Division of Neuroscience and Experimental Psychology, School of Biological Sciences, Faculty of Biology, Medicine and Health, The University of Manchester, Manchester, UK.
Global Development Institute, School of Environment, Education and Development, Faculty of Humanities, The University of Manchester, Manchester, UK.
J Sleep Res. 2020 Jun;29(3):e12898. doi: 10.1111/jsr.12898. Epub 2019 Jul 16.
The relationships between older age and sleep efficiency have traditionally been assessed using cross-sectional studies that ignore changes within individuals as they age. This research examines the determinants of sleep efficiency, the heterogeneity in an individual's sleep efficiency trajectory across a period of up to 27 years in later life and its associations with health. The University of Manchester Longitudinal Study of Cognition in Normal Healthy Old Age cohort (n = 6,375; age 42-94 years) was used in this study. Depression and health data were collected using self-report validated instruments (Cornell Medical Index, Beck Depression Inventory and Geriatric Depression Scale). Longitudinal sleep and sociodemographic data were collected using a study-specific self-report questionnaire. A mixed-effect model was performed for sleep efficiency with adjustments for time-invariant and time-variant predictors. Latent class analysis was used to demonstrate subgroups of sleep efficiency trajectories and associations between sleep efficiency clusters and health history of the participants were investigated. Older adults have decreased sleep efficiency over time, with 18.6% decline between 40 and 100 years of age. Three sleep efficiency trajectory clusters were identified: high (32%), medium (50%) and low sleep efficiency (18%). Belonging to the high sleep efficiency cluster was associated with having lower prevalence of hypertension, circulatory problems, general arthritis, breathing problems and recurrent episodes of depression compared to the low efficiency cluster. Overall, ageing decreases sleep efficiency. However, there are detectable subgroups of sleep efficiency that are related to prevalence of different diseases.
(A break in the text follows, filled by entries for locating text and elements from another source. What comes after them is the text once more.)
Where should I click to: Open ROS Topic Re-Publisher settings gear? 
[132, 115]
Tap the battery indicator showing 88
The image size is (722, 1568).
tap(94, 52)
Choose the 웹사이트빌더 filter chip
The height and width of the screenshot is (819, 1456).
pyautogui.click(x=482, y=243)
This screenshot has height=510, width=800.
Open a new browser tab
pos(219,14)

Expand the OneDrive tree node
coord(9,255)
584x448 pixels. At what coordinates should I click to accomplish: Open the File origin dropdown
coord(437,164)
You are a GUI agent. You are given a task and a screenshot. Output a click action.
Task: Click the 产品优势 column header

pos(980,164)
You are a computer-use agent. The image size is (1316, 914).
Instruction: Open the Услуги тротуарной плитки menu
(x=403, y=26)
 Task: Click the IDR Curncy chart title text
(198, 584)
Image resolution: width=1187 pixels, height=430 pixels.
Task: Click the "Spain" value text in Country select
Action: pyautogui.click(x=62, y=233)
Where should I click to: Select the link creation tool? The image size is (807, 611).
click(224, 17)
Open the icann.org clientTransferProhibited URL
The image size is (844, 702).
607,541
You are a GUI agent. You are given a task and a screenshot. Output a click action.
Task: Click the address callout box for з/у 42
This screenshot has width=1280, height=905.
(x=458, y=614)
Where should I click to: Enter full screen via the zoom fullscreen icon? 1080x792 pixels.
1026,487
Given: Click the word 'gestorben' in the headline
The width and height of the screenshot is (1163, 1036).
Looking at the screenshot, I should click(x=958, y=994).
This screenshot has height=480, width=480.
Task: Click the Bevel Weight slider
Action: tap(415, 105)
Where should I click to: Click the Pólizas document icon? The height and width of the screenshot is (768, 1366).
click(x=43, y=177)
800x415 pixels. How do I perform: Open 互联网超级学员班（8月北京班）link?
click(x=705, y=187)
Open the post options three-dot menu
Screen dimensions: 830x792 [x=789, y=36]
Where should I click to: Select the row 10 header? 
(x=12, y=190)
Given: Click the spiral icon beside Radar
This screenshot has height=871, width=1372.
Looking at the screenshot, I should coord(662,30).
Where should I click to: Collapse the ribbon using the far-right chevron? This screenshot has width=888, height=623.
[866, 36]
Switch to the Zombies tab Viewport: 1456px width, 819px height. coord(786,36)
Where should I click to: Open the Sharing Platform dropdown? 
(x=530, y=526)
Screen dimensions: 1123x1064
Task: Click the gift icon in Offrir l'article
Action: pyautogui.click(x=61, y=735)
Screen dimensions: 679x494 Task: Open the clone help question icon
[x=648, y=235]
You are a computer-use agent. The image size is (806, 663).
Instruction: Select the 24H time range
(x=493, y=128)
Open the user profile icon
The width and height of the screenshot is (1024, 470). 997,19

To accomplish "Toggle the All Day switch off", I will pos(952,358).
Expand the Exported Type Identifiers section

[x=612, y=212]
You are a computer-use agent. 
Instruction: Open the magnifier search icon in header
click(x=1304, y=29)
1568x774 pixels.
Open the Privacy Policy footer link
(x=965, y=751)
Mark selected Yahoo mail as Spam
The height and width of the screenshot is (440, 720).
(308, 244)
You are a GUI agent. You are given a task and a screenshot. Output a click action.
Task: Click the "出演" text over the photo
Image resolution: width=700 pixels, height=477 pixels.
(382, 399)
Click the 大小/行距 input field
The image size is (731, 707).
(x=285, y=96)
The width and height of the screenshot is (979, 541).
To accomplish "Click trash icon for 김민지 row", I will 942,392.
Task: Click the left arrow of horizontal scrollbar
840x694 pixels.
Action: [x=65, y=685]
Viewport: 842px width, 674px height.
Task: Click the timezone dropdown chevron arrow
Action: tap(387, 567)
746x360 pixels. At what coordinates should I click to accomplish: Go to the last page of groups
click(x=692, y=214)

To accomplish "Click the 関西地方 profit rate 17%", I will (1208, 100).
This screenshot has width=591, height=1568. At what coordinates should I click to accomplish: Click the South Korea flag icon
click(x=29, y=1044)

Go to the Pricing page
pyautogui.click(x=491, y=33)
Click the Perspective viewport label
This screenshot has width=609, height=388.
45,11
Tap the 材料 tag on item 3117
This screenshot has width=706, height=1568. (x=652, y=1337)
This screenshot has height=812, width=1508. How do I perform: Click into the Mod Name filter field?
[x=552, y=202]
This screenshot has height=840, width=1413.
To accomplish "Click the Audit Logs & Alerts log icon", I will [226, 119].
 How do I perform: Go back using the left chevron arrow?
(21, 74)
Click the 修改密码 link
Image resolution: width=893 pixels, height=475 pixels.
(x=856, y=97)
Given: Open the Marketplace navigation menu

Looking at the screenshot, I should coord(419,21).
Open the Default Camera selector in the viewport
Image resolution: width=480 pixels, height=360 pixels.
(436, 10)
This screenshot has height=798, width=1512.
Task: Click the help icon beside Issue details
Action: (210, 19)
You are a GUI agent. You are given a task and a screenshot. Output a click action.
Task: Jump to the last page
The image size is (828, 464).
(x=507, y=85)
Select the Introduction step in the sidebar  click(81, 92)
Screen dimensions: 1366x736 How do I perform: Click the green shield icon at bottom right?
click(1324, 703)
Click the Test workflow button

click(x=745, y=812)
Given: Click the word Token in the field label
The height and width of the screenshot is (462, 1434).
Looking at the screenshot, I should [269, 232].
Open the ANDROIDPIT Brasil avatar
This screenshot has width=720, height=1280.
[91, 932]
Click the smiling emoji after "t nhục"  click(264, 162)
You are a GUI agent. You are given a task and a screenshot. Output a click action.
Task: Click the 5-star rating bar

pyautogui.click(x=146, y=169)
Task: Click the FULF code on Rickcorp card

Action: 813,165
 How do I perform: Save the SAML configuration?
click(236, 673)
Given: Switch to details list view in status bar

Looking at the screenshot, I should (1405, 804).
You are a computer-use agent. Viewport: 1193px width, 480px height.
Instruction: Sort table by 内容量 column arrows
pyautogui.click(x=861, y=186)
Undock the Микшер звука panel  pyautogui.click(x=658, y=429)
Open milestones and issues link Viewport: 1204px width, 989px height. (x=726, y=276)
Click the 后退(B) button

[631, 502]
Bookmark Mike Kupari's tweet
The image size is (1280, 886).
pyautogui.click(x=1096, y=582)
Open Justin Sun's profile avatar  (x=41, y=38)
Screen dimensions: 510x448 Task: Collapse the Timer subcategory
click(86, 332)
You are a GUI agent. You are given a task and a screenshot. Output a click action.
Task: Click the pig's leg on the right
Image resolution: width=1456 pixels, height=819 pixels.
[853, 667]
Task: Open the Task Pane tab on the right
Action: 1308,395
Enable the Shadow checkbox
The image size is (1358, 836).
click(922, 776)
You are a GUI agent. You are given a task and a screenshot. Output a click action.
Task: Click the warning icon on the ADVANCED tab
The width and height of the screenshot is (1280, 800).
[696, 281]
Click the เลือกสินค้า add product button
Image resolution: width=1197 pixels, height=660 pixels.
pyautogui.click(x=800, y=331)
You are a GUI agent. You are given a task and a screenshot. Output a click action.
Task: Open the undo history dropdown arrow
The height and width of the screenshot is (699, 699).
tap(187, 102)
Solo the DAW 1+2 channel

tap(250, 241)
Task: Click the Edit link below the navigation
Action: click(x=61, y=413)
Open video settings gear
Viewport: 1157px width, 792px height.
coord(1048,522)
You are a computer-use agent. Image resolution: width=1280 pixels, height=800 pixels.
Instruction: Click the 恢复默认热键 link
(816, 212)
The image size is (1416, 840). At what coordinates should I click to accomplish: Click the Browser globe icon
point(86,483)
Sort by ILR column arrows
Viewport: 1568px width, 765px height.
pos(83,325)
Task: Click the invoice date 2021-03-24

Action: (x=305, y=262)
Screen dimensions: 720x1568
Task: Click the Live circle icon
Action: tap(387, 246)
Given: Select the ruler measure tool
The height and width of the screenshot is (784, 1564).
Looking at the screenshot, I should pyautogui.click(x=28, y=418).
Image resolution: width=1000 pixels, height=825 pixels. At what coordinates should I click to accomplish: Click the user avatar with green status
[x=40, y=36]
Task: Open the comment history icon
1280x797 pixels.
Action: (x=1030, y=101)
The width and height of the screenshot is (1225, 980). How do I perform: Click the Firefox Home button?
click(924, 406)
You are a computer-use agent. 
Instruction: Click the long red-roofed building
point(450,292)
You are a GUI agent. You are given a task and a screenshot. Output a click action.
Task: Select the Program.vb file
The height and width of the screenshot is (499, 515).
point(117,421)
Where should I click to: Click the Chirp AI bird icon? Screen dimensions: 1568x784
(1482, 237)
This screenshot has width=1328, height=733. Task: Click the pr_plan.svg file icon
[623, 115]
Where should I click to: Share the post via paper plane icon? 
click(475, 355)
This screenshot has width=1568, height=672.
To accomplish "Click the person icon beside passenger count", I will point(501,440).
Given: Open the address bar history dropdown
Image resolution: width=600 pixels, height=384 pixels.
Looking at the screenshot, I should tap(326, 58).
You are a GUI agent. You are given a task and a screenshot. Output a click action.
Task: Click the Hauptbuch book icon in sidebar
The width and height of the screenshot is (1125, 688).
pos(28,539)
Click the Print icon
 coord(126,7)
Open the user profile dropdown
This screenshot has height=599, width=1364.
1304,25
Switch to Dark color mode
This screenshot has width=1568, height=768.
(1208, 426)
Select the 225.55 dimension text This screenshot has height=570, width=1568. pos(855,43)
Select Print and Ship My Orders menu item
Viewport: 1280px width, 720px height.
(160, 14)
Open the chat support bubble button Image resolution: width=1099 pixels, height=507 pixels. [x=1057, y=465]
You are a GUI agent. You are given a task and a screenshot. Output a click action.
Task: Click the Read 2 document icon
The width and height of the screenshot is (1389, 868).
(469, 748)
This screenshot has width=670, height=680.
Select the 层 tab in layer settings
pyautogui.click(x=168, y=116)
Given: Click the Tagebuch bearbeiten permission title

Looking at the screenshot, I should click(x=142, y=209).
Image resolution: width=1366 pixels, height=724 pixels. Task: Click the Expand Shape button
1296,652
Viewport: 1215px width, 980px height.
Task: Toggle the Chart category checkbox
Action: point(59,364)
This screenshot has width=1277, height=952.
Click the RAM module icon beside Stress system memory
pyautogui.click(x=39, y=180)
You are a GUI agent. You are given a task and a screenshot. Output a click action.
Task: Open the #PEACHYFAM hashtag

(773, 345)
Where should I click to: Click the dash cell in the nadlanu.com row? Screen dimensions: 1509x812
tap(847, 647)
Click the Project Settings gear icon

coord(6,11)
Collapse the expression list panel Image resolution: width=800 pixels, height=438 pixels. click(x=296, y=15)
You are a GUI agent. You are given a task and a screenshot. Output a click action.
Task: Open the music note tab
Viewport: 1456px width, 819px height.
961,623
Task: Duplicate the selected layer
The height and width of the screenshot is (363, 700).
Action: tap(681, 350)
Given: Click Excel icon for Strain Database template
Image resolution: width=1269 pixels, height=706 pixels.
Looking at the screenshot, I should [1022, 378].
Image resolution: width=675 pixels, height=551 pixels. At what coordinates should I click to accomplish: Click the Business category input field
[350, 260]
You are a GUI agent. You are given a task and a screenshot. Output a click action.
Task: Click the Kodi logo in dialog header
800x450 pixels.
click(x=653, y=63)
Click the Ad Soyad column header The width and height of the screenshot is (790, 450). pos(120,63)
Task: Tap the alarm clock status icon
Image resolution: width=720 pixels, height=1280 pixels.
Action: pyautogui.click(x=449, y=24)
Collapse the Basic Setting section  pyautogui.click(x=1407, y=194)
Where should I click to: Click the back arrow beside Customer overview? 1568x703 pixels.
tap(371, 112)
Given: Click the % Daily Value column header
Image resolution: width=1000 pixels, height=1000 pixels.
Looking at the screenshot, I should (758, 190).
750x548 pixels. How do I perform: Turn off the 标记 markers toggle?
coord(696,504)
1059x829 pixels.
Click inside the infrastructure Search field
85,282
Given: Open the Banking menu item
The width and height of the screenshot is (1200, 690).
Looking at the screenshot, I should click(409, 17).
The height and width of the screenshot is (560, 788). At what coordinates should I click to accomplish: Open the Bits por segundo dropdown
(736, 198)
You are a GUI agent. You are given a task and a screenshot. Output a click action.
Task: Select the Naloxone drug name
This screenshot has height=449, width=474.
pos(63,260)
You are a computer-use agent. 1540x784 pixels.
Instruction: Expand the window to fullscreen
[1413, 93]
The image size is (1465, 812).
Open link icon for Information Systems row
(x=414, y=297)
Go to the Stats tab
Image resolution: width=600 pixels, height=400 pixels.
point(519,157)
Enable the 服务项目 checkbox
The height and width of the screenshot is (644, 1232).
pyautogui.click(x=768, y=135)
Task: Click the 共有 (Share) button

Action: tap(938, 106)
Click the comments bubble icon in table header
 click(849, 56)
传统上,使用忽略个体随年龄变化的横断面研究来评估年龄与睡眠效率之间的关系。本研究考察了睡眠效率的决定因素、个体在长达 27 年的老年期内睡眠效率轨迹的异质性及其与健康的关联。本研究使用了曼彻斯特大学认知正常健康老龄化纵向研究(n=6375;年龄 42-94 岁)的数据。使用经过验证的自我报告工具(康奈尔医学指数、贝克抑郁量表和老年抑郁量表)收集抑郁和健康数据。使用特定于研究的自我报告问卷收集纵向睡眠和社会人口统计学数据。使用混合效应模型对睡眠效率进行调整,以考虑时间不变和时变预测因素。采用潜在类别分析显示睡眠效率轨迹的亚组,并研究睡眠效率聚类与参与者健康史之间的关联。随着时间的推移,老年人的睡眠效率逐渐下降,40 岁至 100 岁之间下降了 18.6%。确定了三种睡眠效率轨迹聚类:高(32%)、中(50%)和低睡眠效率(18%)。与低效率聚类相比,属于高效睡眠聚类与高血压、循环问题、一般性关节炎、呼吸问题和复发性抑郁的患病率较低相关。总的来说,衰老会降低睡眠效率。然而,存在可检测的睡眠效率亚组,与不同疾病的患病率相关。